*Work order*.
Nothing in the entries may be altered; copy them in full.

*Excerpted data*.
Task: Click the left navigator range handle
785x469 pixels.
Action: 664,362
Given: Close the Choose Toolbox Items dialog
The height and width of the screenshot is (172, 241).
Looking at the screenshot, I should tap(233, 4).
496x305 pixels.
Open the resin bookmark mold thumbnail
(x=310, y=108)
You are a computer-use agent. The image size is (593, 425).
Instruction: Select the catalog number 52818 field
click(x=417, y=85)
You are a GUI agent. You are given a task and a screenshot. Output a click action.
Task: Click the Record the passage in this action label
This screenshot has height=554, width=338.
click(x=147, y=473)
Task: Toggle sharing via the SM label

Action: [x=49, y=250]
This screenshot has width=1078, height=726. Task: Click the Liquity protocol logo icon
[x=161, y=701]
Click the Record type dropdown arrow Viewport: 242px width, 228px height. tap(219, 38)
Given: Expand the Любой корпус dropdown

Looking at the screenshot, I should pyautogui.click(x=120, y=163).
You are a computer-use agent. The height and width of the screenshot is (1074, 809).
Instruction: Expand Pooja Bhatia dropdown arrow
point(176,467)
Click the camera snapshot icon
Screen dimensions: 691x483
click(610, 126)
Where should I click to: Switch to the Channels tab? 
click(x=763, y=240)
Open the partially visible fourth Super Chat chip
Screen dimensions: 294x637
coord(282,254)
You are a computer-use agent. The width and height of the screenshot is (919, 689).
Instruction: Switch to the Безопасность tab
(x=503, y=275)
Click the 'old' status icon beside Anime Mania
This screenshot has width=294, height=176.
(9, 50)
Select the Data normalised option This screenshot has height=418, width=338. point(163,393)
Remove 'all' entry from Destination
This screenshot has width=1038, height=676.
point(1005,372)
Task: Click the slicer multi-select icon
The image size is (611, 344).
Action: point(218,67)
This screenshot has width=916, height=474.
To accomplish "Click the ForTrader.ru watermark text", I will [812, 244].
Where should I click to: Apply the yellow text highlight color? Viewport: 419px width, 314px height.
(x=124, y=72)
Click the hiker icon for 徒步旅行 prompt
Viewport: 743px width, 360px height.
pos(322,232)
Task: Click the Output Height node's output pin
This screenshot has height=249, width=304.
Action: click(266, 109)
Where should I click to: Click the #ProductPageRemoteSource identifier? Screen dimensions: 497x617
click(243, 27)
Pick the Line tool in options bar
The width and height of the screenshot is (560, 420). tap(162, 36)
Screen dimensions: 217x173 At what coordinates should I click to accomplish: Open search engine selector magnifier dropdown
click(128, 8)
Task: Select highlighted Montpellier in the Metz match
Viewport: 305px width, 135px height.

*Solution*.
Task: Click the left navigator range handle
785x469 pixels.
Action: 664,362
Given: Close the Choose Toolbox Items dialog
The height and width of the screenshot is (172, 241).
Looking at the screenshot, I should tap(233, 4).
496x305 pixels.
Open the resin bookmark mold thumbnail
(x=310, y=108)
You are a computer-use agent. The image size is (593, 425).
Instruction: Select the catalog number 52818 field
click(x=417, y=85)
You are a GUI agent. You are given a task and a screenshot. Output a click action.
Task: Click the Record the passage in this action label
This screenshot has height=554, width=338.
click(x=147, y=473)
Task: Toggle sharing via the SM label

Action: [x=49, y=250]
This screenshot has width=1078, height=726. Task: Click the Liquity protocol logo icon
[x=161, y=701]
Click the Record type dropdown arrow Viewport: 242px width, 228px height. tap(219, 38)
Given: Expand the Любой корпус dropdown

Looking at the screenshot, I should pyautogui.click(x=120, y=163).
You are a computer-use agent. The height and width of the screenshot is (1074, 809).
Instruction: Expand Pooja Bhatia dropdown arrow
point(176,467)
Click the camera snapshot icon
Screen dimensions: 691x483
click(610, 126)
Where should I click to: Switch to the Channels tab? 
click(x=763, y=240)
Open the partially visible fourth Super Chat chip
Screen dimensions: 294x637
coord(282,254)
You are a computer-use agent. The width and height of the screenshot is (919, 689).
Instruction: Switch to the Безопасность tab
(x=503, y=275)
Click the 'old' status icon beside Anime Mania
This screenshot has width=294, height=176.
(9, 50)
Select the Data normalised option This screenshot has height=418, width=338. point(163,393)
Remove 'all' entry from Destination
This screenshot has width=1038, height=676.
point(1005,372)
Task: Click the slicer multi-select icon
The image size is (611, 344).
Action: point(218,67)
This screenshot has width=916, height=474.
To accomplish "Click the ForTrader.ru watermark text", I will [812, 244].
Where should I click to: Apply the yellow text highlight color? Viewport: 419px width, 314px height.
(x=124, y=72)
Click the hiker icon for 徒步旅行 prompt
Viewport: 743px width, 360px height.
pos(322,232)
Task: Click the Output Height node's output pin
This screenshot has height=249, width=304.
Action: click(266, 109)
Where should I click to: Click the #ProductPageRemoteSource identifier? Screen dimensions: 497x617
click(243, 27)
Pick the Line tool in options bar
The width and height of the screenshot is (560, 420). tap(162, 36)
Screen dimensions: 217x173 At what coordinates should I click to accomplish: Open search engine selector magnifier dropdown
click(128, 8)
Task: Select highlighted Montpellier in the Metz match
Viewport: 305px width, 135px height.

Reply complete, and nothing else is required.